One of the common problems people face in learning R for data science is lack of a structured path. They don’t know, from where to start, how to proceed, which track to choose? Though, there is an overload of good free resources available on the Internet, this could be overwhelming as well as confusing at the same time.
To create this R learning path, Analytics Vidhya and DataCamp sat together and selected a comprehensive set of resources to help you learn R from scratch. This learning path is a great introduction for anyone new to data science or R, and if you are a more experienced R user you will be updated on some of the latest advancements.
This will help you learn R quickly and efficiently.
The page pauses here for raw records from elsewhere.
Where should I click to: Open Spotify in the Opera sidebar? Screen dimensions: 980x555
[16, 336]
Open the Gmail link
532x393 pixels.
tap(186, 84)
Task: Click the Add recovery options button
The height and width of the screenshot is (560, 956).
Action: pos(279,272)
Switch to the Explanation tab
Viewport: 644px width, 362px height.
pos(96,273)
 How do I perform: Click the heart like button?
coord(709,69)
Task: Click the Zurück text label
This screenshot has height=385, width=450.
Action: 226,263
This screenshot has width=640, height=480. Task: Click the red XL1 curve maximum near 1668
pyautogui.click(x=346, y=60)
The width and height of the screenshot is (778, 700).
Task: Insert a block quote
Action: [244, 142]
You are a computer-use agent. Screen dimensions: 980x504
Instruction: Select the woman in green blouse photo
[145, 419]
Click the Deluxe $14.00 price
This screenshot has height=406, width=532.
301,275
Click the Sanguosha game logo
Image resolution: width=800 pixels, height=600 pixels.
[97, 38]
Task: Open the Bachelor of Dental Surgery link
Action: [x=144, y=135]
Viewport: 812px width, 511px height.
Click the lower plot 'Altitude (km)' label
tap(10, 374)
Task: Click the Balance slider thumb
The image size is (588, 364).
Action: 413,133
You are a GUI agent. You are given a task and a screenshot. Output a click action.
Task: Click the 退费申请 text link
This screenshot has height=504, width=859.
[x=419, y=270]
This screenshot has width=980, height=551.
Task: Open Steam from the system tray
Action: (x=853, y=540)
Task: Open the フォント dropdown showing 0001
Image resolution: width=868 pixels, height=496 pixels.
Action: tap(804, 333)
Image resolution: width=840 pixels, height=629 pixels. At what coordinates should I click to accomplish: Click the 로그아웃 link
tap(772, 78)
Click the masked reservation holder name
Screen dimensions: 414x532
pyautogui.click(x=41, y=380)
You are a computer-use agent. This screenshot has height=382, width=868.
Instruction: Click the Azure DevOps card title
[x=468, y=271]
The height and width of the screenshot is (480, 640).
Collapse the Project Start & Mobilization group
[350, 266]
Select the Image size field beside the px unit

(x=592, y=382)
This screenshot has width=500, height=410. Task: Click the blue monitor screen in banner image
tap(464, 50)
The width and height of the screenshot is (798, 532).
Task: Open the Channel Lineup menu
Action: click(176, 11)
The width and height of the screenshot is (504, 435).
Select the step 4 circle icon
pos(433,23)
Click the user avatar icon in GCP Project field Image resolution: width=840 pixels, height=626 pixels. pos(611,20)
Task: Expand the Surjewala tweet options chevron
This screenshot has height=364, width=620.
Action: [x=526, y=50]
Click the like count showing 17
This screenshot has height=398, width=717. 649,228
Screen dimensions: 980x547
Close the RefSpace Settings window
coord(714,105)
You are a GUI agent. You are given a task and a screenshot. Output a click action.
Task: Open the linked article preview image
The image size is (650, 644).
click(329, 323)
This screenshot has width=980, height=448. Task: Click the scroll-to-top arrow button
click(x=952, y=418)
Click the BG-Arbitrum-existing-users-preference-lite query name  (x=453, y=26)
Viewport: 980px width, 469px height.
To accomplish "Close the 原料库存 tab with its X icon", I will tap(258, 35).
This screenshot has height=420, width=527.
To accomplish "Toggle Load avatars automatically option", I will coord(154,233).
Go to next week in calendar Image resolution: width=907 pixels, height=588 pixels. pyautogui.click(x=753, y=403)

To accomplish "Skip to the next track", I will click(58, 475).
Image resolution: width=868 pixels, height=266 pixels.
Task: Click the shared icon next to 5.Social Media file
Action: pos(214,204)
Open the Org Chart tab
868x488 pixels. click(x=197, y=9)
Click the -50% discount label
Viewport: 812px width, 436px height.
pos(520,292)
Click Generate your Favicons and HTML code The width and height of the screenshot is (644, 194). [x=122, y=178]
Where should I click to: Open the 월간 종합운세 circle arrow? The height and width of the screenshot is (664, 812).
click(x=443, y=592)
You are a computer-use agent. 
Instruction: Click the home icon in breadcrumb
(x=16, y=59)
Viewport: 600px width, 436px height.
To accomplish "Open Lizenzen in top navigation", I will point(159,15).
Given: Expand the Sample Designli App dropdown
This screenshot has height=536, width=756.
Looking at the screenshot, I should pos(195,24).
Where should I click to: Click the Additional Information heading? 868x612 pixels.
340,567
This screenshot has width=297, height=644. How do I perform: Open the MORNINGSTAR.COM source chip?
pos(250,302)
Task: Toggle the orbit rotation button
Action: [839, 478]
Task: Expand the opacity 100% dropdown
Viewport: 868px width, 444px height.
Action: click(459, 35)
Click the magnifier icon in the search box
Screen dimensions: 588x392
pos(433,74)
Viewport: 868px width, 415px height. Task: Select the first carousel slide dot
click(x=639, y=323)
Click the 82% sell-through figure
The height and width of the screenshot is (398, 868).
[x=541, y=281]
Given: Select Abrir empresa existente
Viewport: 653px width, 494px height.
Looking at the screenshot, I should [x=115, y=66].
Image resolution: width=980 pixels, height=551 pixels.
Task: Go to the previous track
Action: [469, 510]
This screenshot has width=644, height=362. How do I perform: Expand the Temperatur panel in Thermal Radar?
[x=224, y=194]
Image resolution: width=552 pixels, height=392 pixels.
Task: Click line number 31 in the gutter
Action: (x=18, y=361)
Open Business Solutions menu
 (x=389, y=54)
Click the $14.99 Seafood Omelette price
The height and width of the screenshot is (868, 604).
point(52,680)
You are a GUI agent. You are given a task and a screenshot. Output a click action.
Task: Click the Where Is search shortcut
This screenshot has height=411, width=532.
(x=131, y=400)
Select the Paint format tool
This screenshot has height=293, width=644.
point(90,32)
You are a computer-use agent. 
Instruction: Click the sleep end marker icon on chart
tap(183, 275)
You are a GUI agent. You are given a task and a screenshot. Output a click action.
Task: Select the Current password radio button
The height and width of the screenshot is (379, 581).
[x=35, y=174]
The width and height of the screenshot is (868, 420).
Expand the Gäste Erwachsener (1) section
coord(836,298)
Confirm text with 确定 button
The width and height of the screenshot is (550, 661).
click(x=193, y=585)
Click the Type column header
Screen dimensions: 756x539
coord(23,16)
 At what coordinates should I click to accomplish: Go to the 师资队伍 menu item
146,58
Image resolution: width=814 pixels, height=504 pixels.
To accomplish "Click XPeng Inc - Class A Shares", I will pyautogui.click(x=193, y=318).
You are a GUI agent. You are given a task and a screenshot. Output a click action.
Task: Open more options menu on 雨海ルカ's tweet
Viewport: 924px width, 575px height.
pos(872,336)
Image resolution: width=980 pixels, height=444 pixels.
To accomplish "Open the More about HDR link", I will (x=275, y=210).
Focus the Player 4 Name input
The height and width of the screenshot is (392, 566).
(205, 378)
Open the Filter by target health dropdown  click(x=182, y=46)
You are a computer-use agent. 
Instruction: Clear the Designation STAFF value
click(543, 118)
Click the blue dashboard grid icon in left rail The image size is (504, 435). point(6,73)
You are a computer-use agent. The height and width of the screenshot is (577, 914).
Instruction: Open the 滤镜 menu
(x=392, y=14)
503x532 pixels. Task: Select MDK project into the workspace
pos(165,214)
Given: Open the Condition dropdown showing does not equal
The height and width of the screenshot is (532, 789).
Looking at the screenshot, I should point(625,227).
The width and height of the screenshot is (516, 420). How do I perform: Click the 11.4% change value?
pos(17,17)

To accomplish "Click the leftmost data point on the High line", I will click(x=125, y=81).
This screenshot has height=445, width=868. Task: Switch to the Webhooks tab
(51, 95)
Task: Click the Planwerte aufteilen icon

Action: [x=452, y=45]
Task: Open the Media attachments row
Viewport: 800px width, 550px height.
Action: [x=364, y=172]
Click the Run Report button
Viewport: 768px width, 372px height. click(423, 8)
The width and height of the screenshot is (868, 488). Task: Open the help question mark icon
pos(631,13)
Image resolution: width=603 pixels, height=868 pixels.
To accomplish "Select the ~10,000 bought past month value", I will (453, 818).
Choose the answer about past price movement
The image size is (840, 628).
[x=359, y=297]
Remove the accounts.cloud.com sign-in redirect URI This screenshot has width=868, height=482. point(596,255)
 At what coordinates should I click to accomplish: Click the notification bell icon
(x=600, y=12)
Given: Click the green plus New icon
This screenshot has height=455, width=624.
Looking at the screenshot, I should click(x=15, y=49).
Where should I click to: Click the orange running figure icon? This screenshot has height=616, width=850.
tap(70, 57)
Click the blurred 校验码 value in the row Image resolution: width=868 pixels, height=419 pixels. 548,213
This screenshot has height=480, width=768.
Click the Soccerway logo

Time to have fun while lea-R-ning!
Step 0: Warming up
Before starting your journey, the first question to answer is: Why use R? or How would R be useful?
R is a fast growing open source contestant to commercial software packages like SAS, STATA and SPSS. The demand for R skills in the job marketing is rising rapidly, and recently companies such as Microsoft pledged their commitment to R as a lingua franca of Data Science.
Watch this 90 seconds video from Revolution Analytics to get an idea of how useful R could be. Incidentally Revolution Analytics just got acquired by Microsoft.
Step 1: Setting up your machine
The easiest way to set-up R is by downloading a copy of it on your local computer from the Comprehensive R Archive Network (CRAN). You can choose between binaries for Linux, Mac and Windows.
Although you could consider working with the basic R console, we recommend you to install one of R’s integrated development environment (IDE). The most well known IDE is RStudio, which makes R coding much easier and faster as it allows you to type multiple lines of code, handle plots, install and maintain packages and navigate your programming environment much more productively. An alternative to RStudio is Architect, an eclipse-based workbench.
(Need a GUI? Check R-commander or Deducer)
Assignment
- Install R, and RStudio
- Install Packages Rcmdr, rattle, and Deducer. Install all suggested packages or dependencies including GUI.
- Load these packages using library command and open these GUIs one by one.
Step 2: Learn the basics of R language
You should start by understanding the basics of the language, libraries and data structure.
If you prefer an online interactive learning environment to learn R’s syntax this free online R tutorial by DataCamp is a great way to get you going. Also check the successor to this course: intermediate R programming. An alternative learning tool is this online version of swirl where you can learn R in an environment similar to RStudio.
Next to these interactive learning environments, you can also choose to enroll in one of the Moocs available on Coursera or Edx.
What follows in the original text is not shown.